Edit the lines starting with the one that contains "Image resolution: width=1489" and going on through the one that contains "Action: pyautogui.click(x=50, y=548)", changing "icon" to "button" and leaving everything else as it is. Give back only those lines.

-------- Material provided --------

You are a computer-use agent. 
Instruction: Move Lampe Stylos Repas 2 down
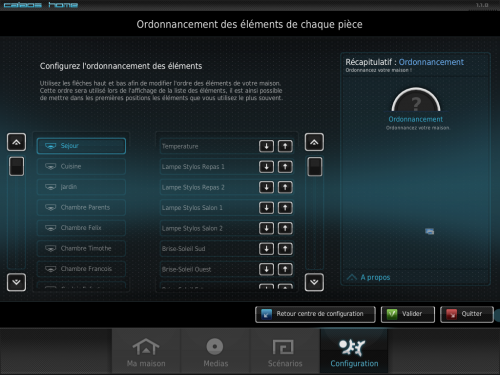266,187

--------
-------- Material provided --------

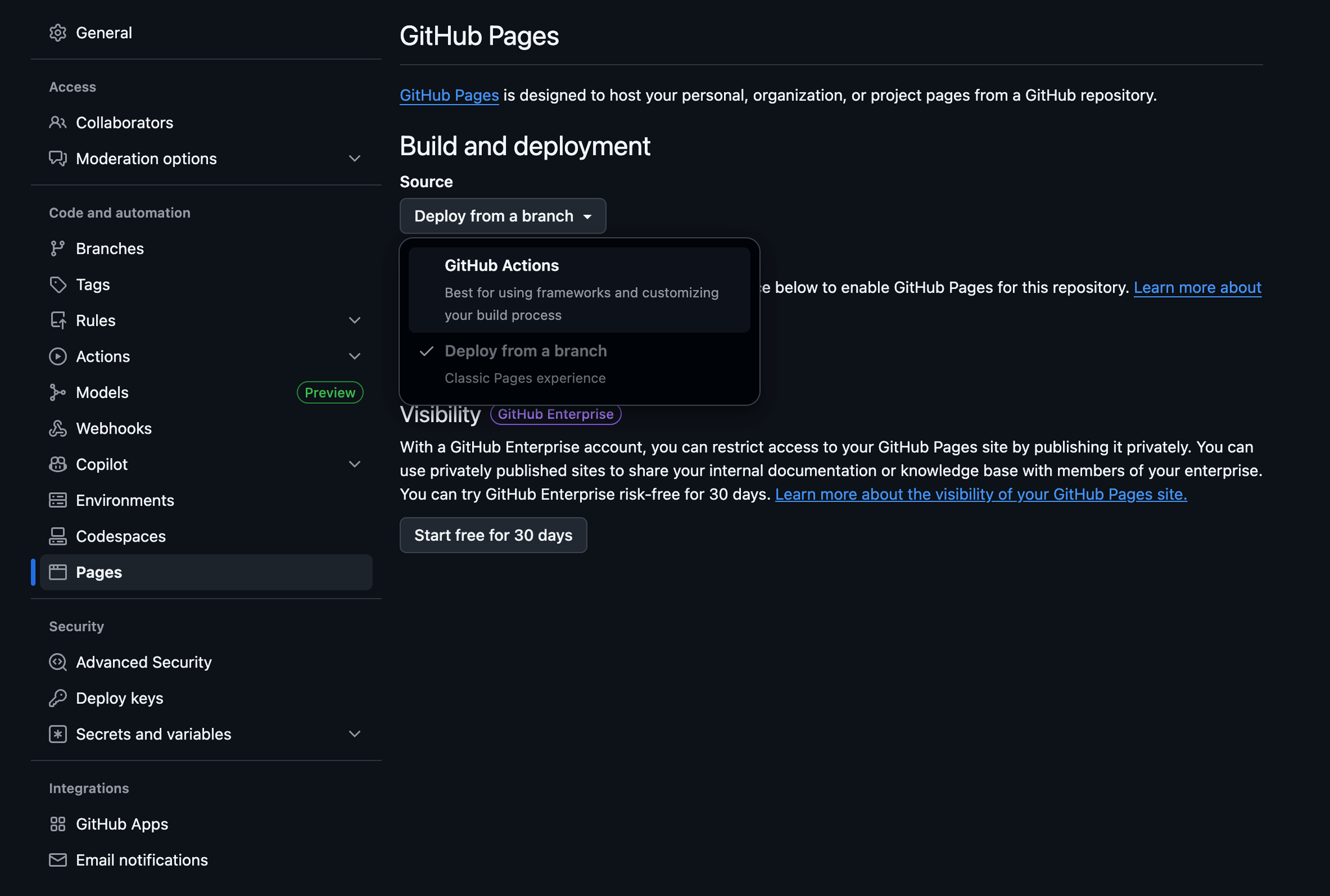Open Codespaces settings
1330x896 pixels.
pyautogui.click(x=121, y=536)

--------
-------- Material provided --------

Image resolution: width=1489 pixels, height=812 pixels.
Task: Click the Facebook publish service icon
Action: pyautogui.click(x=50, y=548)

--------

Response to this task »
Image resolution: width=1489 pixels, height=812 pixels.
Task: Click the Facebook publish service button
Action: pyautogui.click(x=50, y=548)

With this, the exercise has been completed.